Les agents pénitentiaires de la province de la Tshopo ont lancé un cri d’alarme face à des années d’impaiement et de précarité. En marge de la visite du ministre de la Justice, Guillaume Ngefa, ce samedi 8 novembre 2025, ils ont réclamé une intervention immédiate du gouvernement pour mettre fin à ce qu’ils qualifient de « souffrance silencieuse ».
Certains agents disent servir depuis 2017 sans être mécanisés, d’autres depuis près d’une décennie sans toucher de salaire. Une situation qui, selon eux, fragilise non seulement leur survie mais aussi la sécurité même des détenus.
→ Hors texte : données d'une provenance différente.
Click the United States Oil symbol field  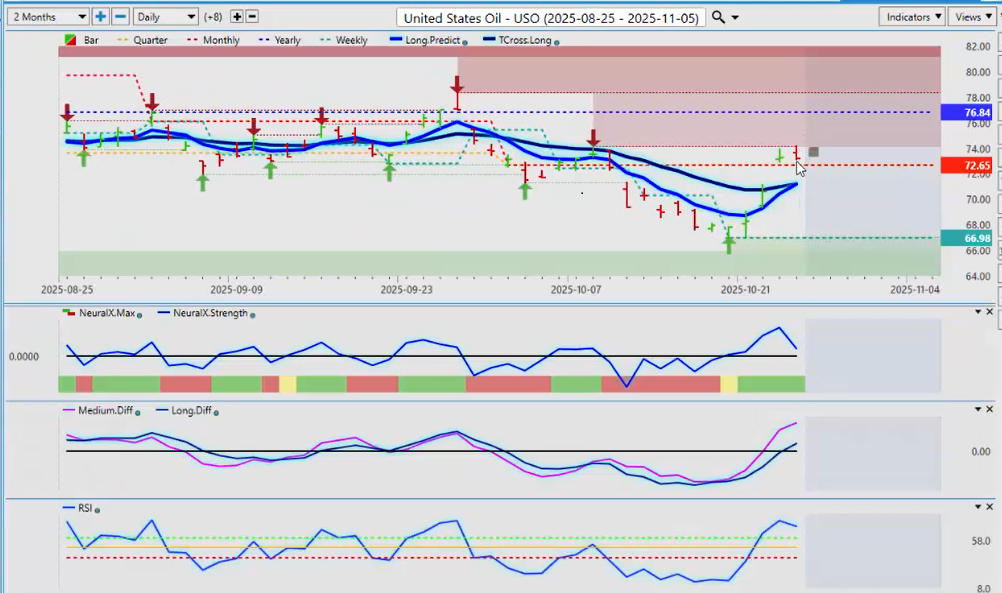point(551,18)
Le représentant de ces derniers a d’ailleurs plaidé pour une amélioration des conditions carcérales, déplorant que certains surveillants en soient réduits à mendier.
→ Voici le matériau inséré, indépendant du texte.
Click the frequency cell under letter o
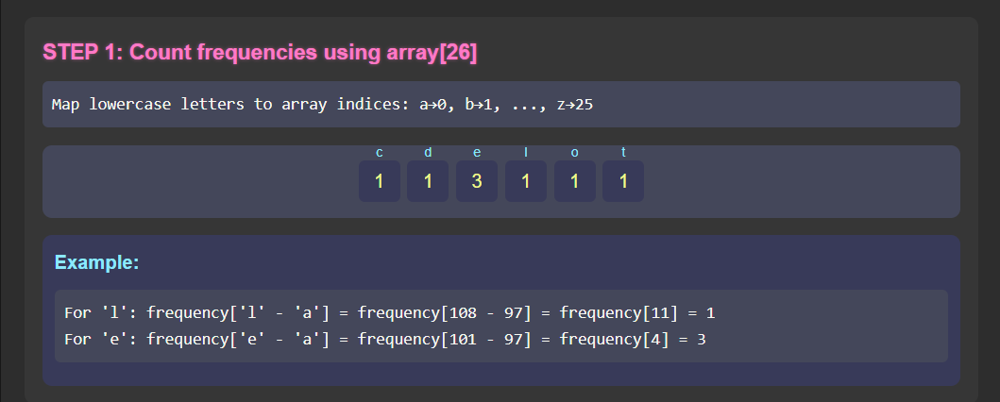 pos(575,181)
Poursuivant sa mission, Guillaume Ngefa s’est rendu au centre de détention d’Osio, à une quinzaine de kilomètres de Kisangani, où les 70 pensionnaires ont, à leur tour, sollicité une meilleure prise en charge alimentaire. Le ministre a promis de relayer toutes ces doléances auprès du gouvernement pour des solutions durables.
Avec plus de 1 100 détenus pour une capacité de 500, la prison centrale de Kisangani illustre à elle seule l’urgence d’une réforme pénitentiaire en République démocratique du Congo.